Stubbs's drawings were praised and his accuracy highly acclaimed by England's wealthiest patrons. Equestrians, there was artists' community and George rose to outrank others such as James Seymour, Peter Tillemans and John Wootton. We can see all their works today, and we can see why George Stubbs was the best.

Gimcrack on Newmarket Heath, with a Trainer, a Stable-Lad, and a Jockey (1765) has heretofore set the record price for a Stubbs painting. The piece was auctioned at Christie's in London in July 2011 for £22.4 million to an anonymous buyer. The record price is because this painting is historically significant. Gimcrack, grandson of Sham, was another incredibly successful horse that won 27 of 36 races in a turf career spanning seven years. Gimcrack won his last race in 1771, at age eleven and retired to the Grosvenor stud where he sired dozens more future racers.

George Stubb's most famous work is an oil painting on canvas called Whistlejacket, 1761 which depicts a thoroughbred race horse rising on his hind legs. The piece was commissioned, along with two other paintings, by the 2nd Marquess of Rockingham. Whistlejacket was the name of a contemporary cough remedy that combined gin and molasses.

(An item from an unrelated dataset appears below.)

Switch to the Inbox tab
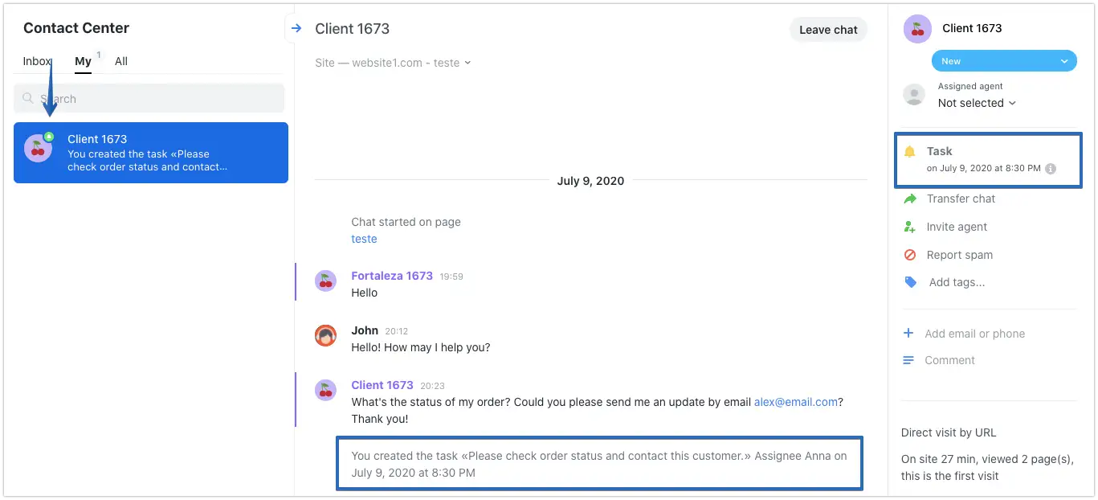Image resolution: width=1098 pixels, height=500 pixels. (x=37, y=61)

The Arabian chestnut thoroughbred had at least one win at the time of the painting but that's not what makes the piece so remarkable. The canvas is large and lacks any other content except some discreet shadows; Stubbs has paid precise attention to the intricate details of the horse, exclusively. It has been described as "a paradigm of the flawless beauty".

All three of the Rockingham horse paintings hang in the National Gallery in London and they're important because they break with convention in that they have no backgrounds other than just a plain colour. This shows how George Stubbs valued the horse and wasn't afraid to showcase its form. He made the animal the centermost item of interest and anything else must have seemed unnecessary and distracting from the animal's beauty. This was the first time such work, which many felt was incomplete, was presented to a patron and the result was transformative.

By 1763 George Stubbs had produced other great works for several more dukes and lords and he was flush with cash and able to buy a house in Marylebone, a fashionable part of London, where he lived for the rest of his life.




At the height of his career, in the early 1790s the artist enjoyed the patronage of the king himself, George IV who was still the Prince of Wales. Stubbs painted the future king on horseback with his dogs in 1791.

In his old age, George Stubbs explored pastoral subjects and themes, but today the artist is considered a Romanticism painter. The big sky formats and general layout of his paintings owe much to his Dutch predecessors, and knowledge of equine physiology acquired through dissections requires that also be considered a link to Naturalism and Realism art movements.